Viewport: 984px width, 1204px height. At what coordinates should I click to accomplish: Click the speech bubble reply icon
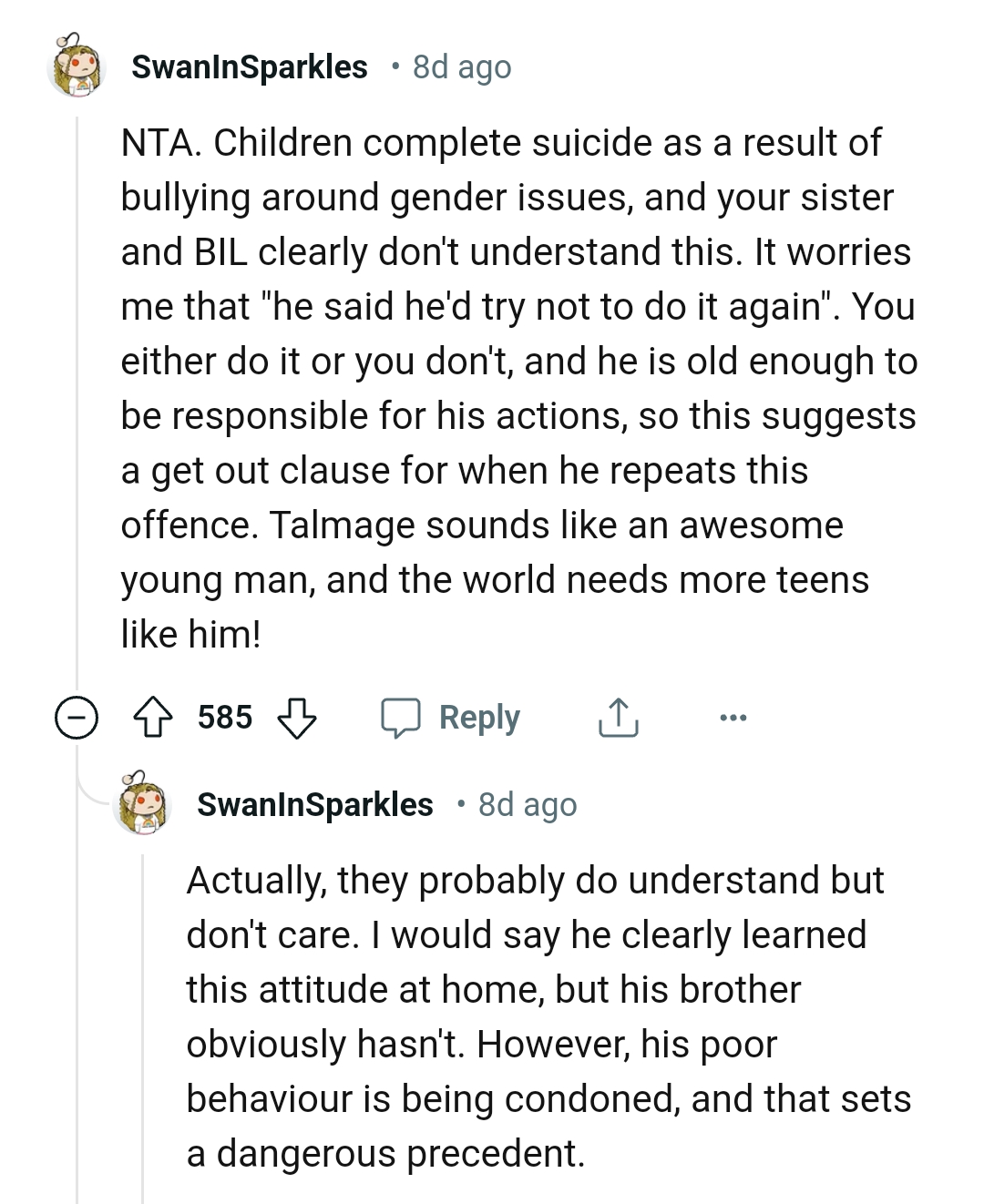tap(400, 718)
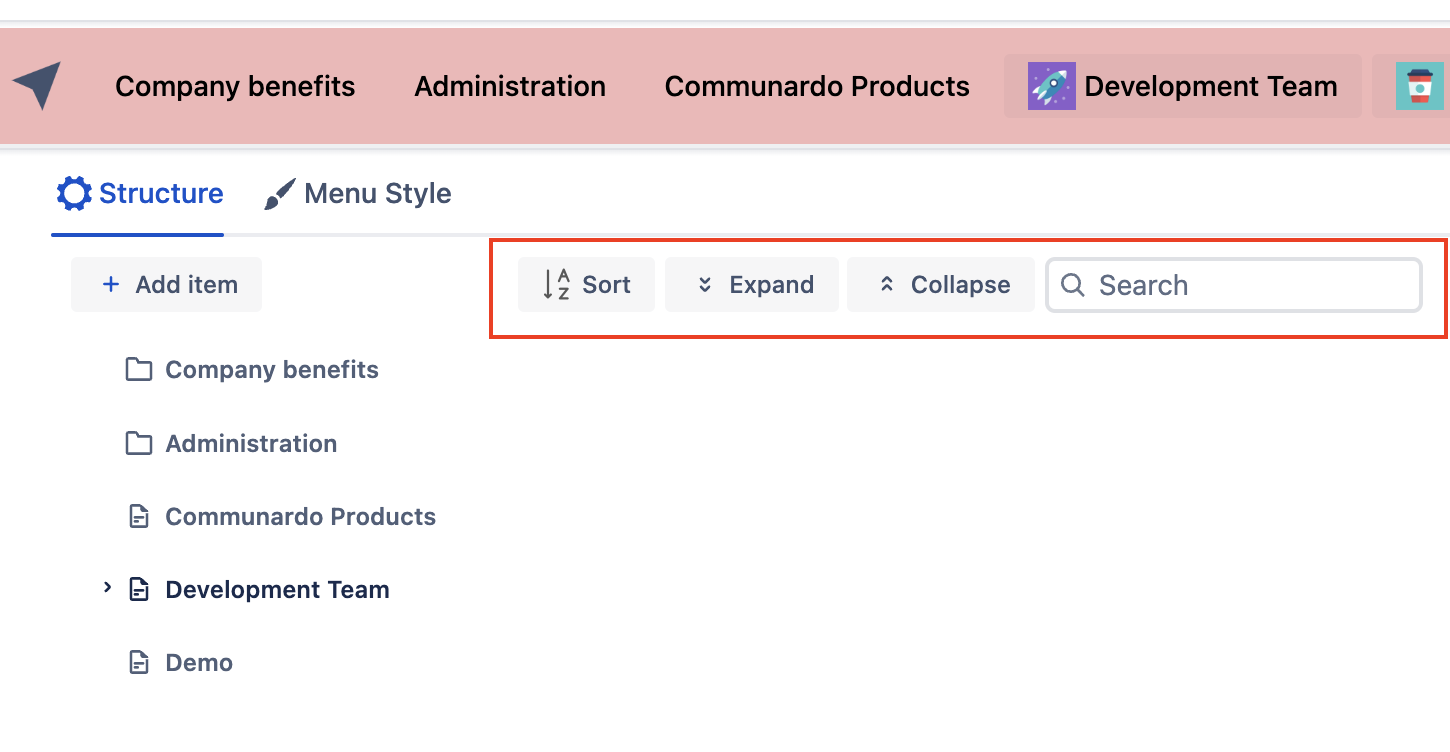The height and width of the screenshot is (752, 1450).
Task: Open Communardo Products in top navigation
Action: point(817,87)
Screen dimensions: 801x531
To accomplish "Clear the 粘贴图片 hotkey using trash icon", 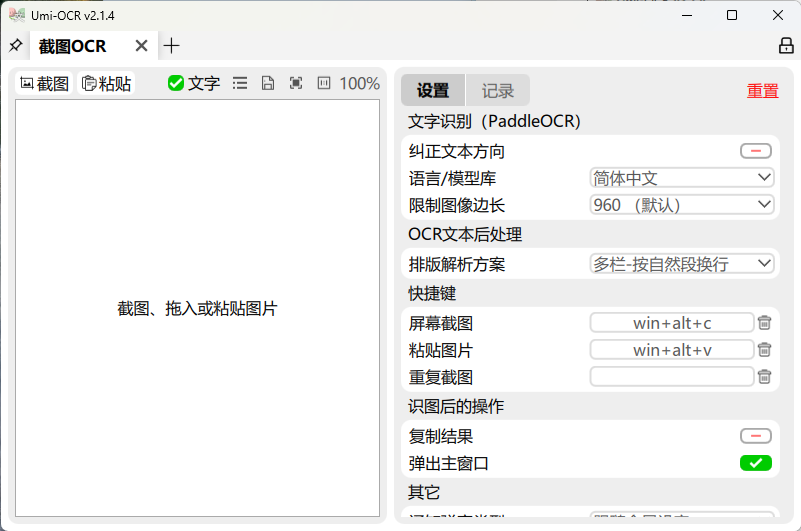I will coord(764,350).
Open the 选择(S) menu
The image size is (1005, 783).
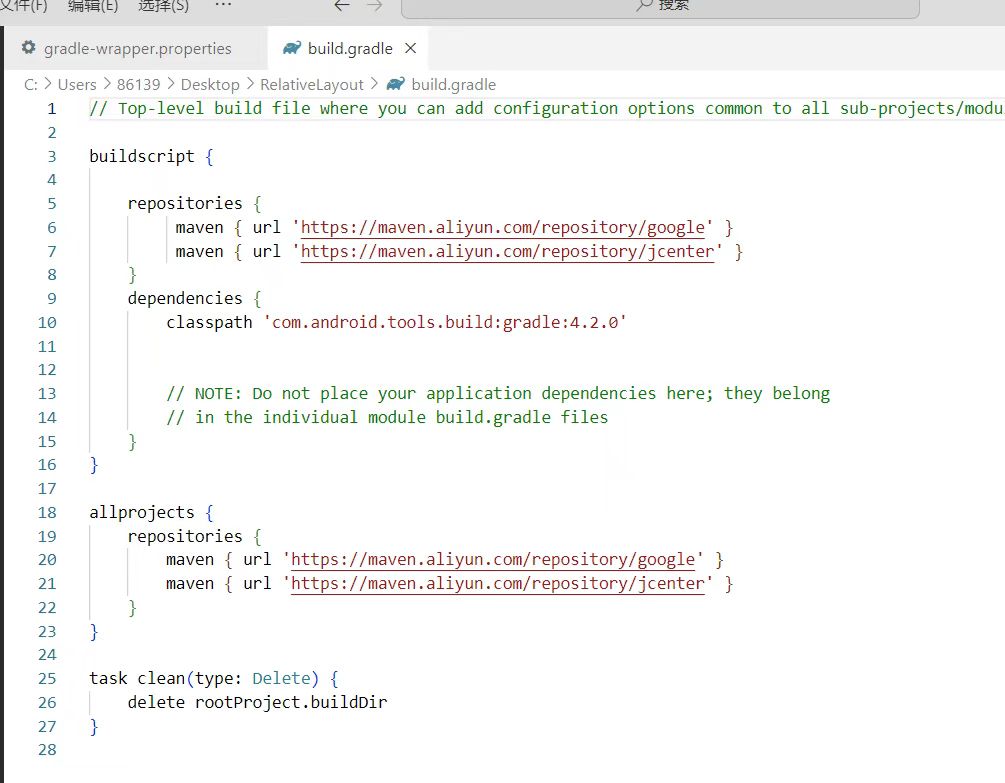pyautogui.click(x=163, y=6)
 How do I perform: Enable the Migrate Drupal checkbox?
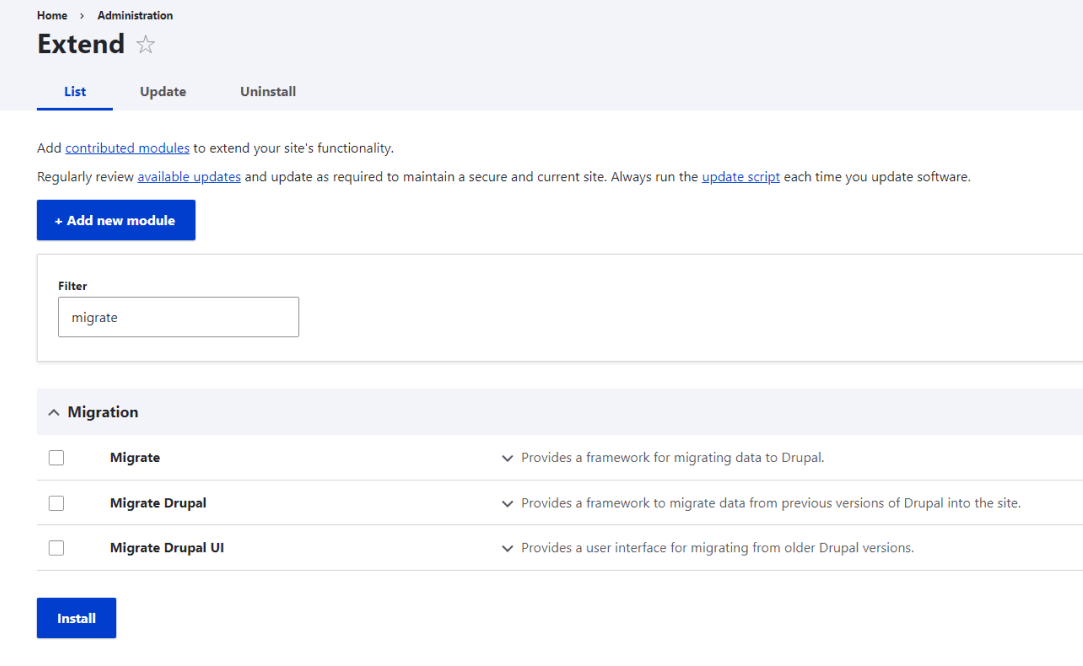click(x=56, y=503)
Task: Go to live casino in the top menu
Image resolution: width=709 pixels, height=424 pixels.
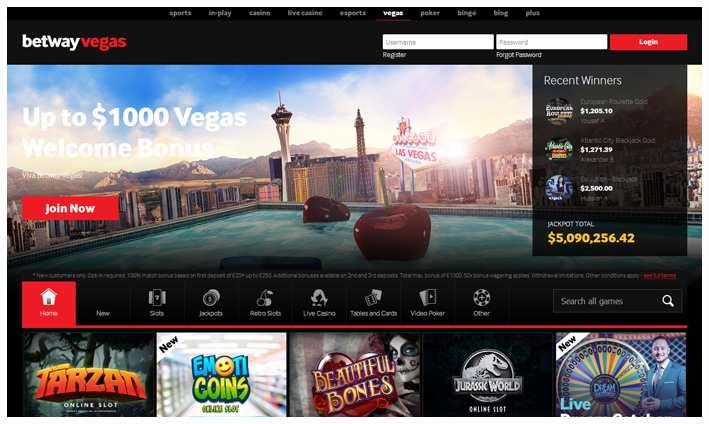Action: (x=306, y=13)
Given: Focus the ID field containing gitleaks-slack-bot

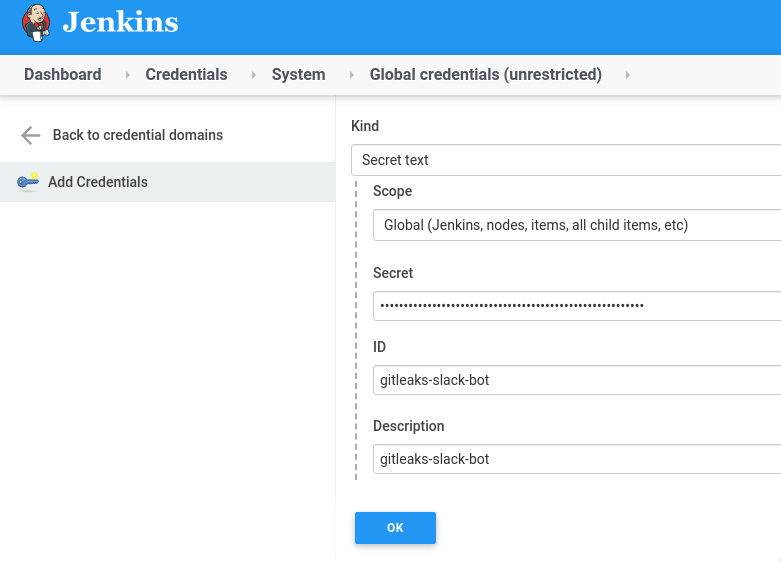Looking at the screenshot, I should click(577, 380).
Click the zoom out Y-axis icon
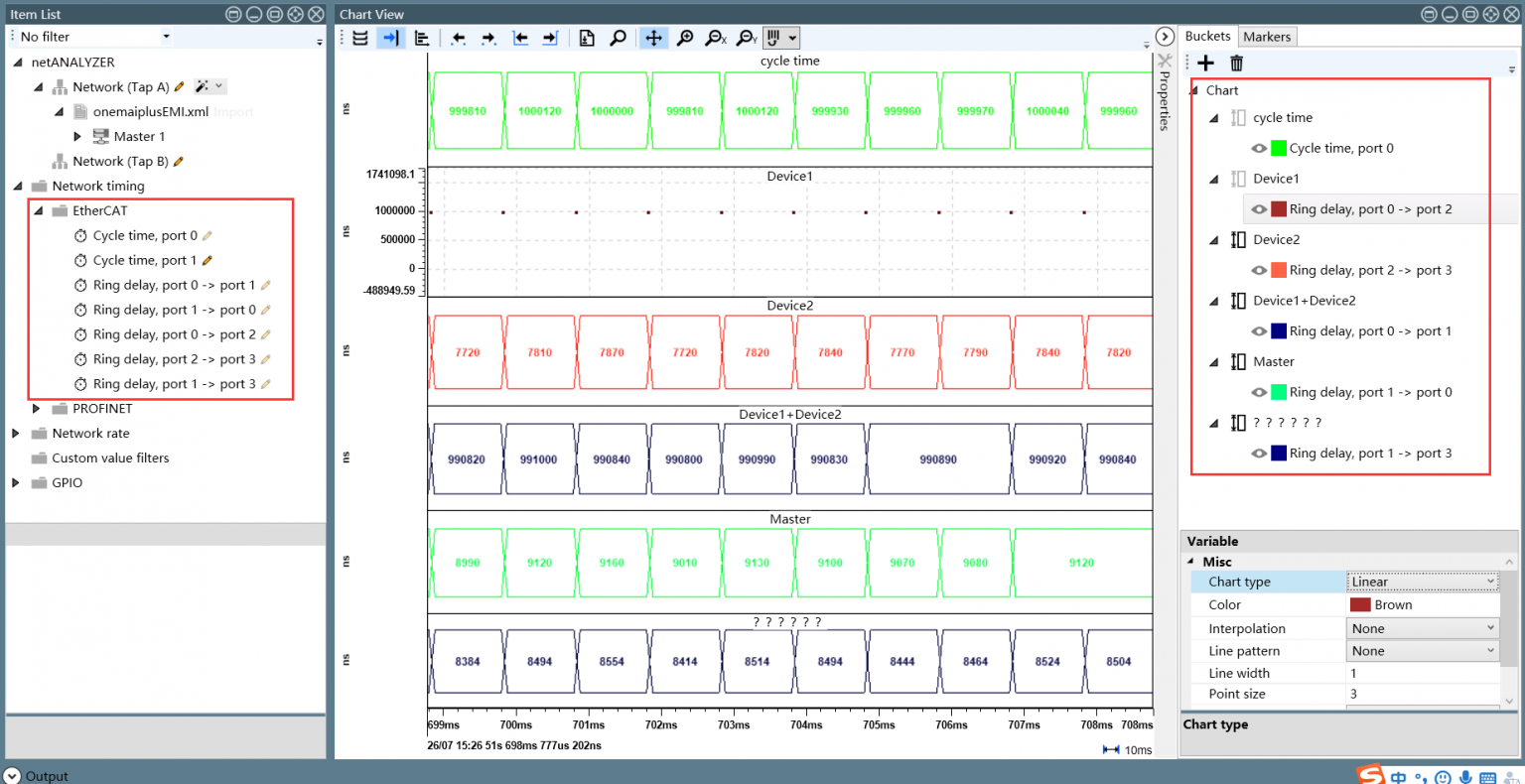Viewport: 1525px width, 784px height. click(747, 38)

────────────────

Would you show each line of the material above that contains the string "menu"?

— REPLY —
Open the 选择(S) menu
Task: Go to live casino in the top menu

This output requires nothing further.